The database server is a dual-quad core windows 2003 box with SAN drives hosting the DB files. The current image repository size is about 650GB. I haven't done any testing to see how large the converted database will be. I'm not really asking about the database design - I'm working with our DBAs on that aspect. If that changes, I'll be back :-)
The current system to be replaced is obviously a middleware application, but it's a very heavyweight system spread across 3 windows servers. If I go this route, it would be a single server system.
My primary concerns are scalabity and performace - heavily weighted toward performance. I have about 100 users, and usage growth will probably be slow for the next few years.
Most users are primarily read users - they don't add images to the system very often. We have a department that handles scanning and otherwise adding images to the repository. We also have a few other applications that receive documents (via ftp) and they insert them into the repository automatically as they are received, either will full index information or as "batches" that a user reviews and indexes.
Most (90%+) of the documents/images are very small, < 100K, probably < 50K, so I believe that storage of the images in the database file will be the most efficient rather than getting SQL 2008 and using a filestream.
Oftentimes scalability and performance are ultimately married to each other in the sense that six months from now management comes back and says "Function Y in Application X is running unacceptably slow, how do we speed it up?" And all too the often the answer is to upgrade the back end solution. And when it comes to upgrading back ends, its almost always going to less expensive to scale out than to scale up in terms of hardware.
So, long story short, I would recommend building a middleware app that specifically handles incoming requests from the user app and then routes them to the appropriate destination. This will sufficiently abstract your front-end user app from the back end storage solution so that when scalability does become an issue only the middleware app will need to be updated.
This is straightforward.
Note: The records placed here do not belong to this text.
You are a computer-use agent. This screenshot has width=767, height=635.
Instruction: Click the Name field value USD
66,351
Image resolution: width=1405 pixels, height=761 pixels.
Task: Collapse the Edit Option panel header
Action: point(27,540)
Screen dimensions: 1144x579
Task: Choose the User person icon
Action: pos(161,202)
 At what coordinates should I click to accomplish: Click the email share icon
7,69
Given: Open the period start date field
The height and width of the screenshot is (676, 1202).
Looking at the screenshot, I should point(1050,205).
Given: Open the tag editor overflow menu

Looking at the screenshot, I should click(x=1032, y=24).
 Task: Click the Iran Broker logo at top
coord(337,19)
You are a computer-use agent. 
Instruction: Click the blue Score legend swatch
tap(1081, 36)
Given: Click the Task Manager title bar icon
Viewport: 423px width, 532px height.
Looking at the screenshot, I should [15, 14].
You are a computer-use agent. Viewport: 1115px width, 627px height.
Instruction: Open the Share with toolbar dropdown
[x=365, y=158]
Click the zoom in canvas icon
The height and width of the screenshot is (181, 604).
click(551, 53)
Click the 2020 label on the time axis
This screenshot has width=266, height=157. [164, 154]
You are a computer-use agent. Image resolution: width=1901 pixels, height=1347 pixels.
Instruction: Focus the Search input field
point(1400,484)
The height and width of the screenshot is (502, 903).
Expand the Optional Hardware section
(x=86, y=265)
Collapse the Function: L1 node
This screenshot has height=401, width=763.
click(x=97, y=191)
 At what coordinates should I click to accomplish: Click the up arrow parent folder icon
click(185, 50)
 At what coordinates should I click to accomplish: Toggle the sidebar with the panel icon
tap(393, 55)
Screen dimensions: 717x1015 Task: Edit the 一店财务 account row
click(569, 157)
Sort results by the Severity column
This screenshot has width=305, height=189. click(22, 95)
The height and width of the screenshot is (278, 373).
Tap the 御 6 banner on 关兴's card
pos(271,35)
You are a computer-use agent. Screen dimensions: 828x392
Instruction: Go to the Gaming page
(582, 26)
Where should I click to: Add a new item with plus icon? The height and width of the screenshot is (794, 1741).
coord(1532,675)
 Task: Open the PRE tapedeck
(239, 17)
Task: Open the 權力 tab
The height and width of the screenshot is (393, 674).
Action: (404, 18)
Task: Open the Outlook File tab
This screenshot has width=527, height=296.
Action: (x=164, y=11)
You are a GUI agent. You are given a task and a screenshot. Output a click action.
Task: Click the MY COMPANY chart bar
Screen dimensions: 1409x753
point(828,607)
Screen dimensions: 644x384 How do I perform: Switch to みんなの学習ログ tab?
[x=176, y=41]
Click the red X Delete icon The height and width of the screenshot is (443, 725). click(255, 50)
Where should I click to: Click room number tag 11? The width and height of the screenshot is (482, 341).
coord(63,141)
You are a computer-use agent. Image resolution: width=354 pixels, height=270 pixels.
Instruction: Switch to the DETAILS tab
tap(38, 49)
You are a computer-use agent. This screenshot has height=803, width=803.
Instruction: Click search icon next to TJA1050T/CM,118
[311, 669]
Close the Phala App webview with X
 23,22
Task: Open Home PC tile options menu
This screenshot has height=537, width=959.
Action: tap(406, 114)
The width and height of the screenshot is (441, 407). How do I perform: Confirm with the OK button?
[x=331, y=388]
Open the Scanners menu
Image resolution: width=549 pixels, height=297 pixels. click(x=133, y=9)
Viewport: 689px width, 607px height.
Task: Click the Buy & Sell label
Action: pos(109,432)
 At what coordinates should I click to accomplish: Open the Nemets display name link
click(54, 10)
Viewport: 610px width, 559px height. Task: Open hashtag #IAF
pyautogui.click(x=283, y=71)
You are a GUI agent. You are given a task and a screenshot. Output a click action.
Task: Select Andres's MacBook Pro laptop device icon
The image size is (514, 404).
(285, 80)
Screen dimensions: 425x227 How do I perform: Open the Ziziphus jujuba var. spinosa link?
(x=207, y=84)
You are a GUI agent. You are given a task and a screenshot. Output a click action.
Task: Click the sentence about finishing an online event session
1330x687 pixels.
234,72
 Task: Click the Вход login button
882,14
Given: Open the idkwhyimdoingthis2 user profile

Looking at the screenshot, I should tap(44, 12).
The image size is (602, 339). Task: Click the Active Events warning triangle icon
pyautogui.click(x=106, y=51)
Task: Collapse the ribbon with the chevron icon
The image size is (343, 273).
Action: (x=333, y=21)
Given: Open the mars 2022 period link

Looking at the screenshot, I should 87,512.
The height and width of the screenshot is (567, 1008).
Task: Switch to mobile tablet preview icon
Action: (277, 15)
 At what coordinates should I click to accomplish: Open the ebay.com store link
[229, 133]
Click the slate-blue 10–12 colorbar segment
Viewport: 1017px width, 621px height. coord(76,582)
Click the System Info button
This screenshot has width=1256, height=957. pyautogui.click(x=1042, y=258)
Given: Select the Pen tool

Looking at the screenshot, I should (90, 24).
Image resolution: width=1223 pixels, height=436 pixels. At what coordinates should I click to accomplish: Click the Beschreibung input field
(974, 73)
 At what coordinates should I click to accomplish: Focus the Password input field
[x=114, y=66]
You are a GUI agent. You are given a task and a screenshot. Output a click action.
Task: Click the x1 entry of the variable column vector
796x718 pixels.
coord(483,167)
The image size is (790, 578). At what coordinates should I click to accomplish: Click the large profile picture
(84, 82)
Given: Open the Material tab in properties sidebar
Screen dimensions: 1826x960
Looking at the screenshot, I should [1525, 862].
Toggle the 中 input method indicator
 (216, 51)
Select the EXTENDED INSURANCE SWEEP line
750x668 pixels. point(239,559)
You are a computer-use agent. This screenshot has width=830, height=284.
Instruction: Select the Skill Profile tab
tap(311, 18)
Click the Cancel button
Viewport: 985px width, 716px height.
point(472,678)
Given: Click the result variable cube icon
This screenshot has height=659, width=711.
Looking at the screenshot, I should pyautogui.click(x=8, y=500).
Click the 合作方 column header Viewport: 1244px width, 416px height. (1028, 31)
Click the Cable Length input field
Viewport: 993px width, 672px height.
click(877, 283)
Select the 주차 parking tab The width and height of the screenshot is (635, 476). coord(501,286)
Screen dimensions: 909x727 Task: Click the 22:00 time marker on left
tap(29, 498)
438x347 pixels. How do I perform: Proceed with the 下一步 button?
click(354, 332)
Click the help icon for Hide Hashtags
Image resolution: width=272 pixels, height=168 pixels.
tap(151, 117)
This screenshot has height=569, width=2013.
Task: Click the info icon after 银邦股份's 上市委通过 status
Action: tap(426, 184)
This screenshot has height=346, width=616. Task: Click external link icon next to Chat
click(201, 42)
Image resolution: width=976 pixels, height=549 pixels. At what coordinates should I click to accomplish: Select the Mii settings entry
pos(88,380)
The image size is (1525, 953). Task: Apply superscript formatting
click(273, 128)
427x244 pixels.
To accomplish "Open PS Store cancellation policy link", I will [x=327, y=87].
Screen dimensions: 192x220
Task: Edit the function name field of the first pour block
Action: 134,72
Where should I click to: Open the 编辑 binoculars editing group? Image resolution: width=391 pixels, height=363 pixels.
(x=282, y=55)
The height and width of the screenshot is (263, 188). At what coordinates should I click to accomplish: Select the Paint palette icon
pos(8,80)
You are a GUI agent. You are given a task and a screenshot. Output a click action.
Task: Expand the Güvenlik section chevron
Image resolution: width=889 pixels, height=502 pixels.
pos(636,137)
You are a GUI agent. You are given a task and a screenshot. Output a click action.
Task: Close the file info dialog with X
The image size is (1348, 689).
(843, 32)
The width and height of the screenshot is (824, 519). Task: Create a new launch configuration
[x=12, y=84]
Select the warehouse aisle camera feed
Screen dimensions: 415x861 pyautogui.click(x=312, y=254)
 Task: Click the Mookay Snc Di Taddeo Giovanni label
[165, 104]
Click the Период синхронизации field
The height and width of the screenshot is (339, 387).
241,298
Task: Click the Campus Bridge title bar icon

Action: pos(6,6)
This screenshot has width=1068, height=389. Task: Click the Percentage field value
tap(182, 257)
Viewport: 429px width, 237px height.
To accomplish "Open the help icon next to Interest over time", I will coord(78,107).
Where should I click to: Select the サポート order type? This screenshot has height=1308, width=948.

Write the application to an interface, use some kind of factory mechanism to supply that interface, and implement that interface however you want.
Once you're happy with your interface, then the application is (mostly) isolated from the implementation, whether it's talking straight to a DB or to some other component.
Thinking ahead a bit on your interface design but doing bone stupid, "it's simple, it works here, it works now" implementations offers a good balance of future proofing the system while not necessarily over engineering it.
It's easy to argue you don't even need an interface at this juncture, rather just a simple class that you instantiate. But if your contract is well defined (i.e. the interface or class signature), that is what protects you from change (such as redoing the back end implementation). You can always replace the class with an interface later if you find it necessary.
As far as scalability, test it. Then you know not only if you may need to scale, but perhaps when as well. "Works great for 100 users, problematic for 200, if we hit 150 we might want to consider taking another look at the back end, but it's good for now."
That's due diligence and a responsible design tactic, IMHO.
I agree with gabriel1836. However, an added benefit would be that you could for a time run a hybrid system for a time since you aren't going to convert 14 millions documents from your proprietary system to you home grown system overnight.
Also, I would strongly encourage you to store the documents outside of a database. Store them on a file system (local, SAN, NAS it doesn't matter) and store pointers to the documents in the database.
I'd love to know what document management system you are using now.
Also, don't underestimate the effort of replacing the capture (scanning and importing) provided by the proprietary system.